Warga Rembang yang tergabung dalam Jaringan Masyarakat Peduli Pegunungan Kendeng (JM-PPK) mendatangi Kementerian Badan Usaha Milik Negara (BUMN) untuk bertemu dengan Menteri BUMN Erick Thohir. JM-PPK ingin melakukan audiensi terkait kerusakan lingkungan akibat penambangan semen oleh PT Semen Indonesia.
Namun, kedatangan sejumlah anggota JM-PPK tak berbuah manis. Erick belum menerima surat audiensi yang dilayangkan oleh JM-PPK kemarin sehingga audensi belum bisa dilakukan. "Kami berpikir untuk melakukan audiensi, karena masalah ini salah satu KPI (Key Performance Index) Pak Erick,” kata Ketua JM-PPK Gunretno, di Kantor Kementerian BUMN, Kamis (19/12).
Gunretno menjelaskan kerusakan lingkungan di Kabupaten Rembang, Jawa Tengah terjadi sejak 2012 seiring penambangan gamping dan kapur di area Cekungan Air Tanah (CAT) Watuputih Pegunungan Kendeng. Hal itu diperparah dengan masuknya Semen Indonesia ke area CAT.

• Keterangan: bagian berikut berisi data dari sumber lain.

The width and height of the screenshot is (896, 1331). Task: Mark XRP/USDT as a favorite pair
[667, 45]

(Baca: Luhut: Tak Ada Alasan Pembangunan Pabrik Semen Rembang Berhenti)
Akibat penambangan tersebut, petani tak bisa bercocok tanam, karena air tanah yang tercemar. Namun, ia belum bisa memastikan berapa luas lahan petani yang terkena dampak kerusakan lingkungan. "Di sana belum bisa menanam sampai sekarang, menanam jagung mati lagi. Area untuk mendapatkan pakan ternak juga habis," kata dia.

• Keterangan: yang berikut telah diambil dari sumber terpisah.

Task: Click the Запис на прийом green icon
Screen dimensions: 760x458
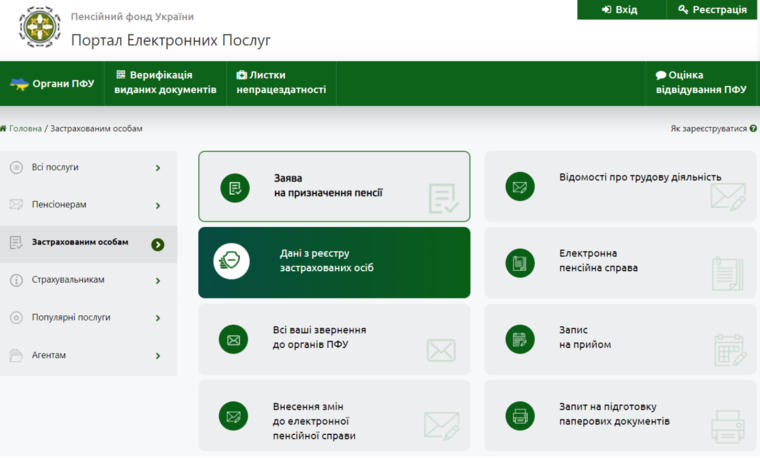Action: (x=520, y=338)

Ia pun mempertanyakan kehadiran Semen Indonesia di Rembang. Sebab, berdasarkan dokumen Kajian Lingkungan Hidup Strategis (KLHS) yang disusun pemerintah pada 2017, semestinya tidak boleh ada izin tambang lagi di tujuh Kabupaten Jawa Tengah, di antaranya Grobogan, Pati, Blora, dan Rembang. Namun, Semen Indonesia mendapatkan izin.
(Baca: Polemik Semen Rembang, Badan Geologi Ungkap Kajian Awal Watuputih)

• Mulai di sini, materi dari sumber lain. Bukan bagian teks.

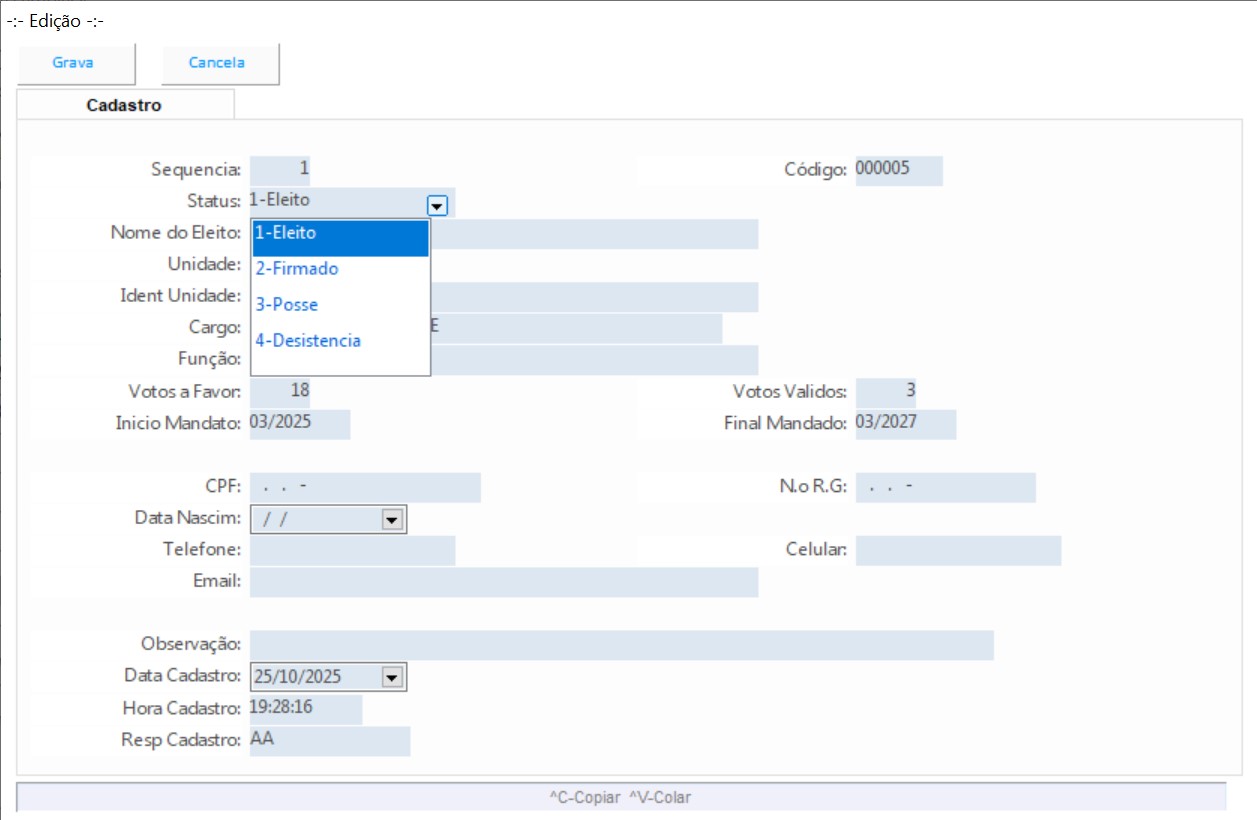Focus the Votos Validos field
Viewport: 1257px width, 820px height.
tap(885, 392)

Ia juga mempertanyakan janji dari Semen Indonesia, sat terbitnya KLHS, bahwa perusahaan tidak akan melakukan penambangan di wilayah CAT, namun kenyataannya perusahaan turut menambang di daerah tersebut. "Sepengetahuan saya kalau sudah ada izin tambang di area itu, tidak boleh dikeluarkan izin lagi, tidak boleh di wilayah yang sama," kata dia.